日付;2024/04/28(土)
シングルセルRNAシークエンス(scRNA-seq)を解析するためには、RかPythonを使うのが一般的である。最近では先進的な解析手法はPythonで実装されることが多いように思う。例えば,
velocyte(Rもあるようだが、以前試したときにインストール出来なかった。そもそもpythonで使う予定だったので、深追いしていない。)やscVeloはRNA velocity解析のために利用されるパッケージであが、これらはpythonだし、Trajectory inferenceで有用なSTREAM(個人的にこれが一番良いと思っている。)もpythonである。また、転写因子を発現をもとにクラスタリングを行うSCENICもPythonになっていた。極めつけは、ヒトも免疫細胞のタイピングで超絶良い結果を返してくれるcelltypistもpythonである。はっきり言って、PythonはRに比べたらかなり計算速度が早い。Pandasやnumpyも、RのTidyverseやその他の計算方法に比べてなんとなくシームレスに使える気がする。それが理由だと思う。

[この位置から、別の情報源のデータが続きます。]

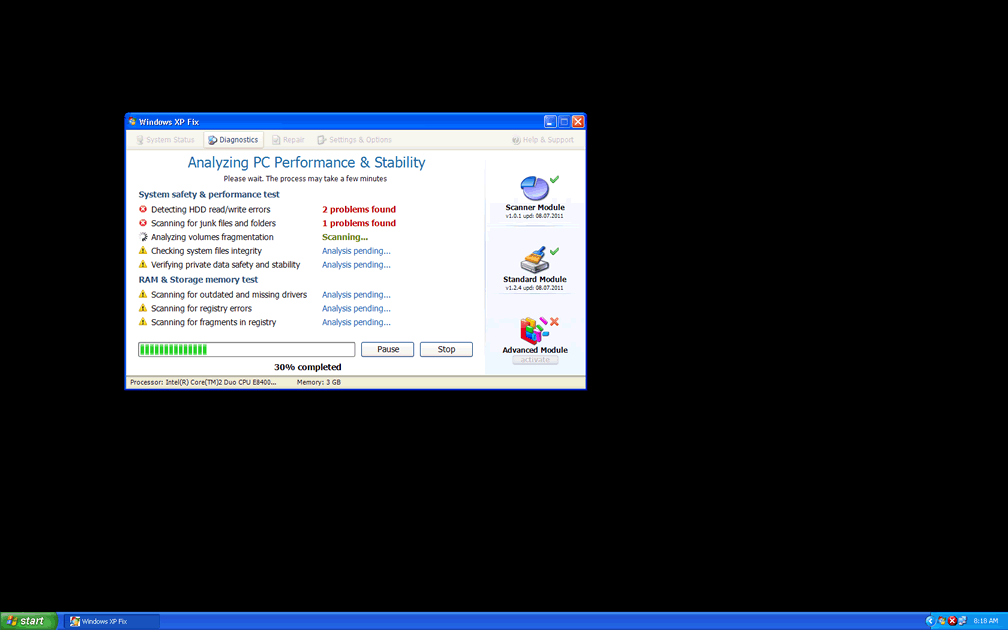Screen dimensions: 1008x630
Task: Click red X security alert tray icon
Action: [952, 621]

しかしながら、統計解析はどうしてもRが強いようにも思う。例えば、ScanpyやSeuratを比べると、計算速度以外はSeuratの勝ちに見えるし、細胞間コミュニケーションで使用するcellchatなんかもRである。言いたいことは、堅牢なscRNA-seqの結果を得るためには、両者のいいところを活用して解析を進める必要があるってことである。
上記の理由から、scRNA-seqではどうしてもpythonを使う必要があるように思う。なのでまずはpythonのscRNA-seq解析環境を立ち上げようと思う。pythonで使用するパッケージは、Scanpy、SCENIC+、STEAM、CellPhoneDB、velocyto、scVeloである。一般的なscRNA-seq解析であれば、これで一通りはOKと思う。それでも、まともなデータを出すためには不十分なので、その点についてはRで補うことにする。以下の表が各パッケージの使用目的である。
パッケージ | 用途 |
Scanpy | 次元削減、細胞タイピング、一応の統計(ただし、SeuratやMASTに劣るので注意。)Scanpyは基本的なソフトとして使用していく。Scanpyの入っている環境にダブレット除去や細胞タイピングのパッケージも入れてく。 |
SCENIC+ | 細胞タイピング(前から使ってみたかった。) |
STREAM | Trajectory inference(疑似系譜解析) |
CellPhoneDB | 細胞間相互作用解析 |
velocyto | RNA velocity解析 |
scVelo | RNA velocity解析 |
コンピューター
使用するコンピューターは以下の通り。ちなみに、cellrangerの最低要件はメモリが128GB必要とか言っているが、64GBでも動くのでこれでOKである。まぁ、その分遅いのだろうけど。そこはしょうがない。
- Mouse Computer K5
- Intel(R) Core(TM) i7-10750H CPU @ 2.60GHz
- 64GB RAM
- Ubuntu 22.04.4 LTS (Jammy Jellyfish)
- 6.5.0-28-generic
- x86_64
pythonパッケージのインストールの基本
Rだとそんなに気にすることがなかったが、Rに比べてpythonパッケージは、パッケージ間の依存関係がけっこう強く、あるパッケージを入れたら、さっきまで動いていたパッケージが動かなくなるっていうことが良くある。なので、conda createかpip venvで仮想環境を作り、そこで一連の解析を行うようにする。自分はcondaで仮想環境を作っているが、これはconda経由でインストールするscRNA-seqのパッケージが多い(ように思う。)ためである。別に、知識があればpip venvでも一向に構わん。メインとなるパッケージ用に仮想環境を作り、そこに必要なパッケージを入れてくのはpythonの基本であり、その必要性は解析を行っていても感じるところである。以下からインストールしていく。なお、たまにインストールをミスってなんか効率の悪いことをやっていたりするが、最終的に動いたのでOKとする。